Предположу, что это тонкость из теории восприятия(лориг), которое отличается в Гелуг и в др. Традициях. В Гелуг говорится, что восприятие происходит одновременно - и тогда благодаря этому в пробужденном(в неконцептуальном) состоянии есть возможность воспринимать как форму, так и сам объект, в других Традициях, говорится, что восприятие происходит последовательно, тогда в пробужденном(в неконцептуальном)  сознании воспринимаются только формы, объекты сами не воспринимаются(т.к. они воспринимаются лишь концептуальными сознаниями). Вот цитата Берзина:



> Вдобавок к этому, возникает еще одно различие, касательно пустотности: может ли она быть обозначена словами и коцепциями или она за пределами того и другого. Этот вопрос аналогичен различию в теории познания(восприятия). Гелугпа объясняет, что неконцептуальным чувственным восприятием, таким, например, как зрение, мы воспринимаем не только формы и цвета, но также и объекты – например вазу. Сакья, Кагью и Ньингма утверждают, что неконцептуальным чувственным восприятием познаются только формы и цвета. Познание форм и цветов в качестве объекта – вазы, например, происходит благодаря концептуальному восприятию, которое возникает в следующий миг [после восприятия органом чувств формы и цвета].






> Сообщение от *До1*
> 
> _Т.е. что-то должно иметь причины своего возниконовения. Т.е. должно быть способно подвергаться историческому анализу. Но не все объекты могут быть подвержены такому анализу, а лишь непостоянные. И поэтому мы вводим следующий уровень_


Предположу, что *непостоянных объектов*(в смысле не меняющихся от момента к моменту) - не существует в природе. Следовательно, первый уровень взаимозависимости вводится не поэтому... Просто это очень понятный уровень, доступный для понимания многим.

----------


## AndreiCH

> ....
> Предположу, что *непостоянных объектов*(в смысле не меняющихся от момента к моменту) - не существует в природе. Следовательно, первый уровень взаимозависимости вводится не поэтому... Просто это очень понятный уровень, доступный для понимания многим.

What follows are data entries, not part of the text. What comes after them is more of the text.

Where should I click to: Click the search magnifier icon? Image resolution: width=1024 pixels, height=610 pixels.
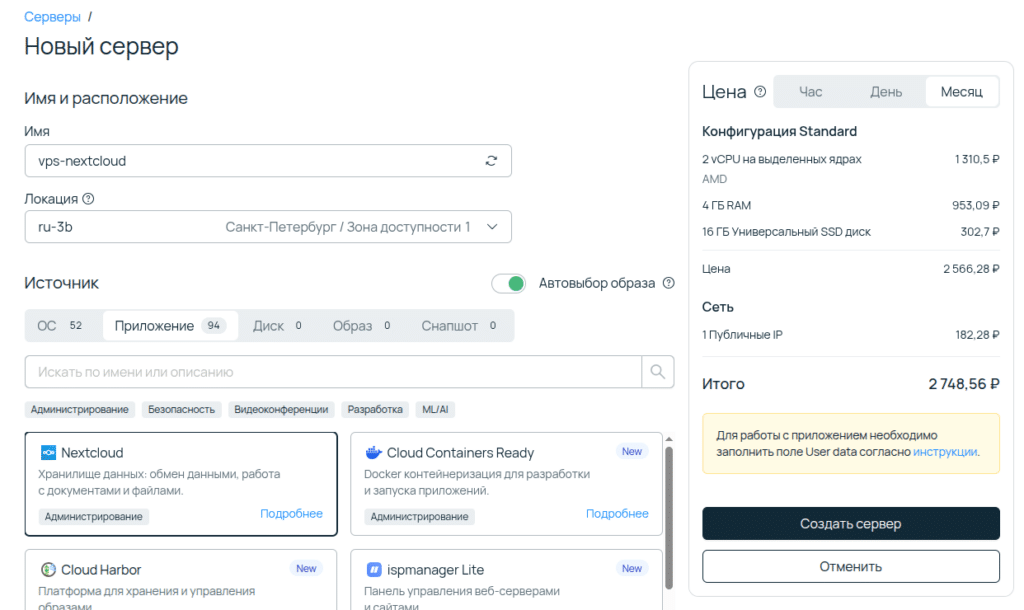click(657, 371)
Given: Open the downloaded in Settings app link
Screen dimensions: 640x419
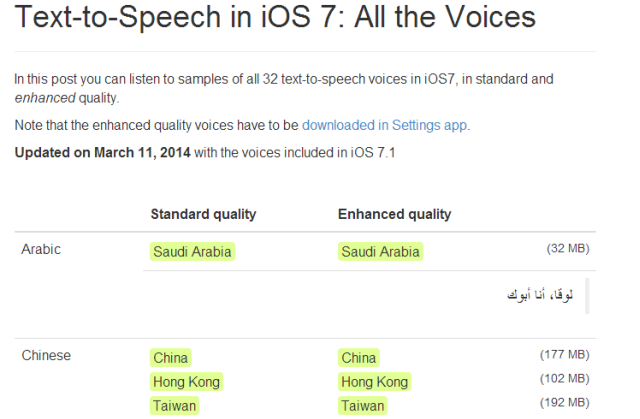Looking at the screenshot, I should click(384, 125).
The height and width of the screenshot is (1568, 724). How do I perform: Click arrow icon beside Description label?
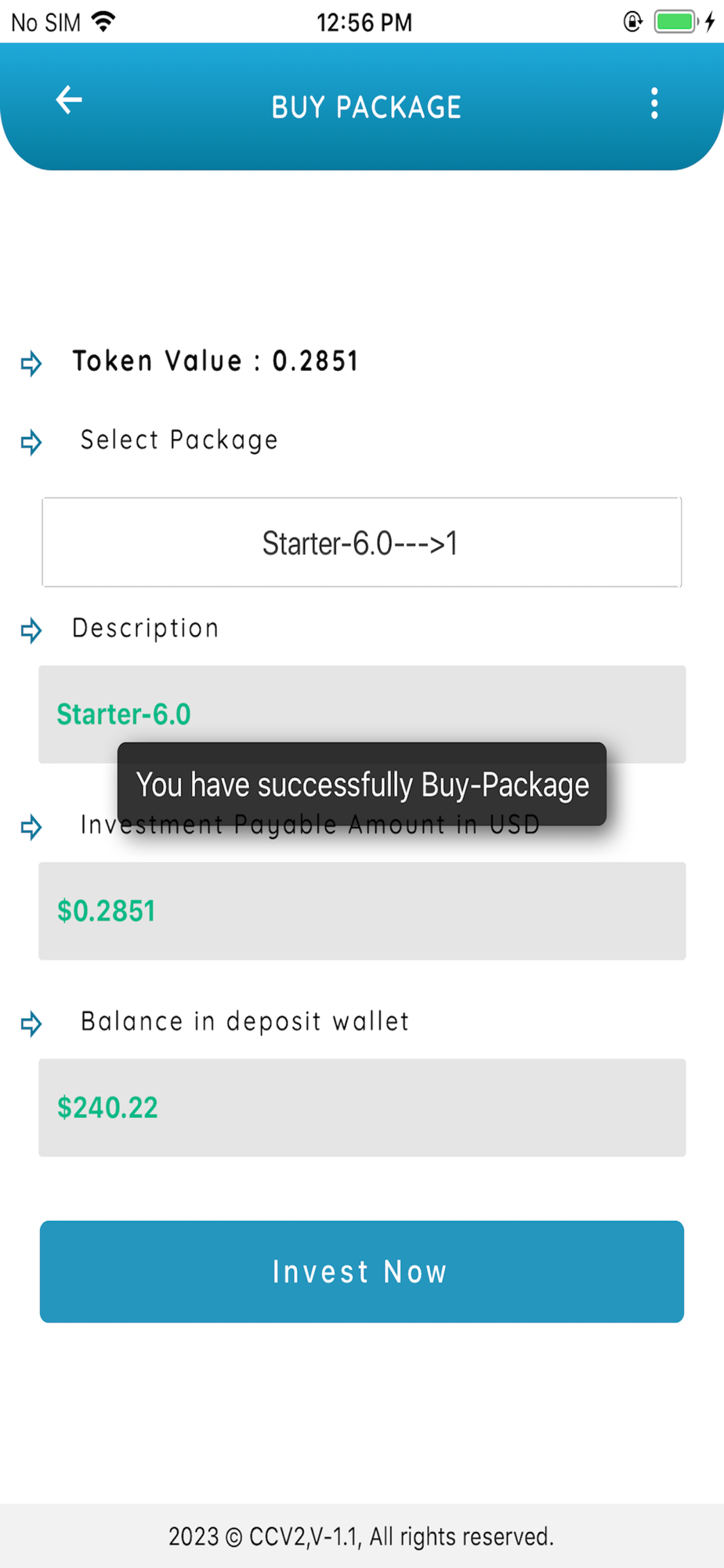coord(31,630)
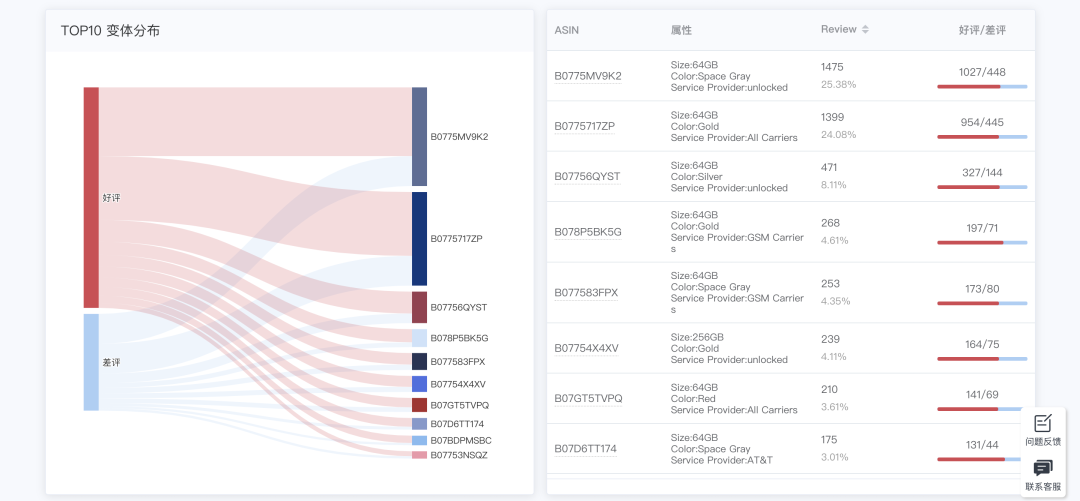Click the B07756QYST maroon chart node
The height and width of the screenshot is (501, 1080).
click(419, 307)
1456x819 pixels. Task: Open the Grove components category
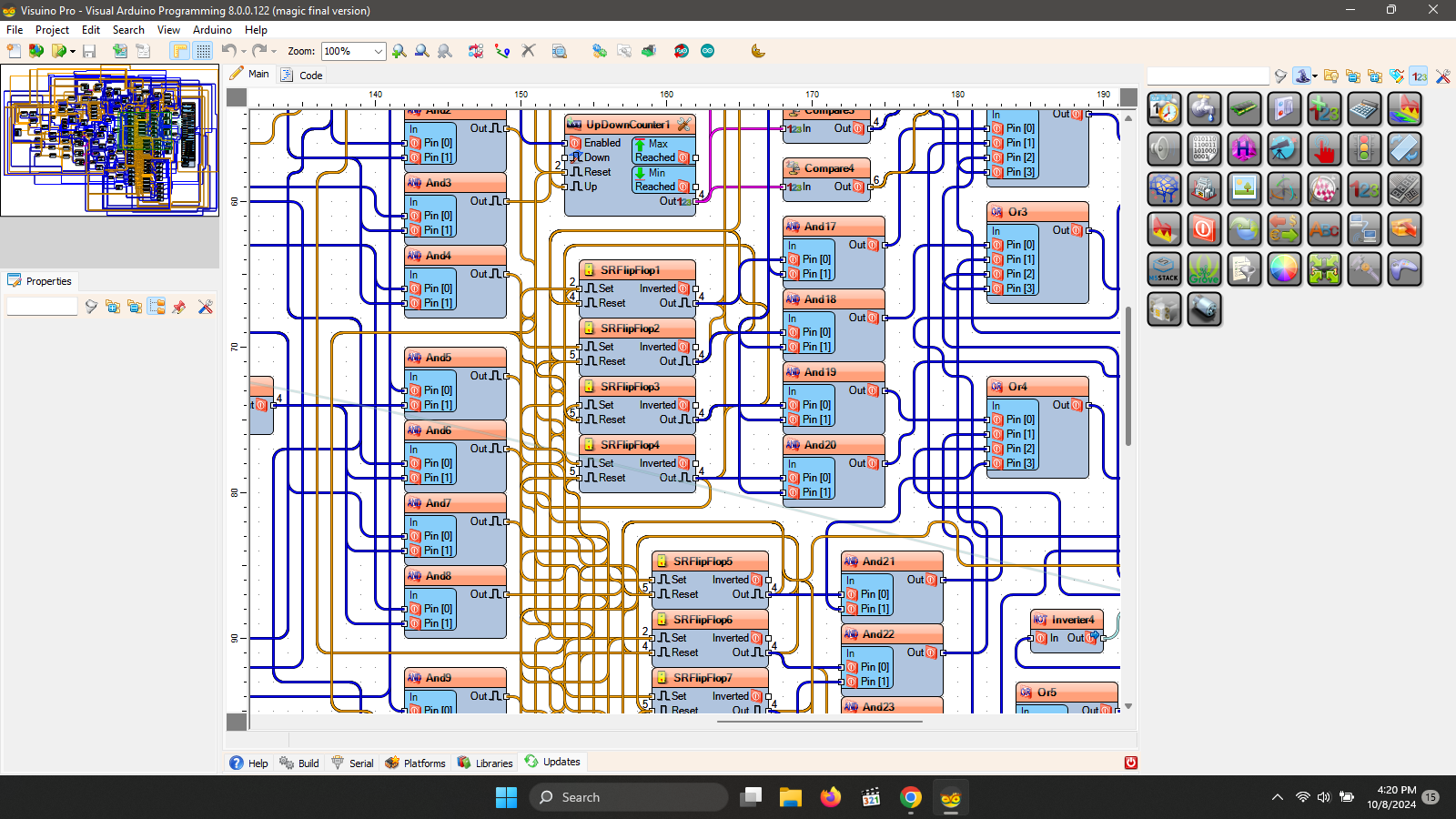[x=1204, y=269]
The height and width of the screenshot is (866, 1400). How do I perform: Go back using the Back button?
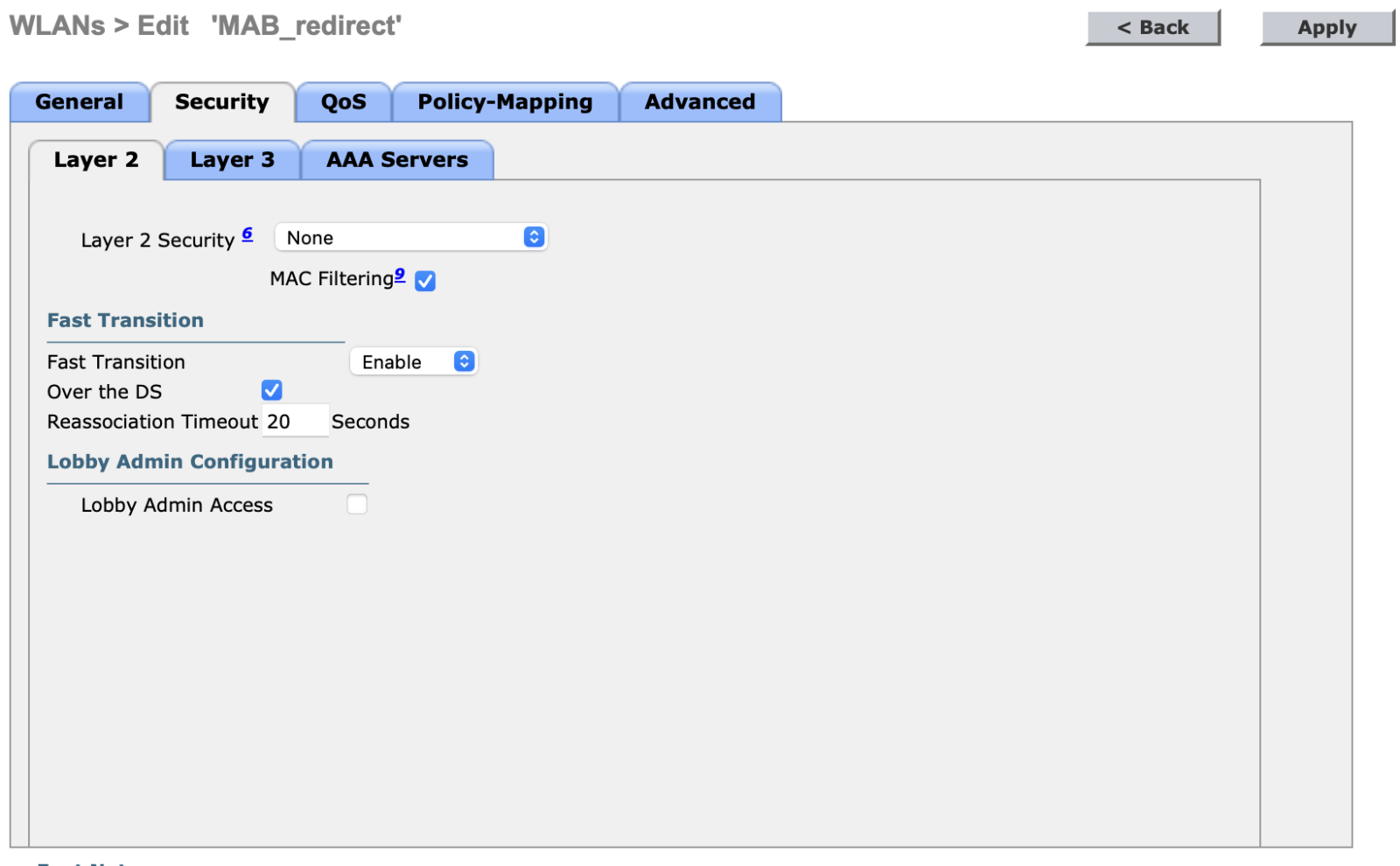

А вы тут не запутаетесь? Согласно А Берзина




> There are four types of nonstatic phenomena. Those that 
> 
> have a beginning and an end - such as our gross bodies, a relationship with someone, or an episode of anger; 
> have no beginning and no end - such as our mental continuums; 
> have no beginning, but have an end - such as the presence of unawareness (ignorance, confusion) accompanying our mental continuums; 
> have a beginning, but no end - such as the death of a loved one, or the functioning of our mental continuums as omniscient minds of Buddhas.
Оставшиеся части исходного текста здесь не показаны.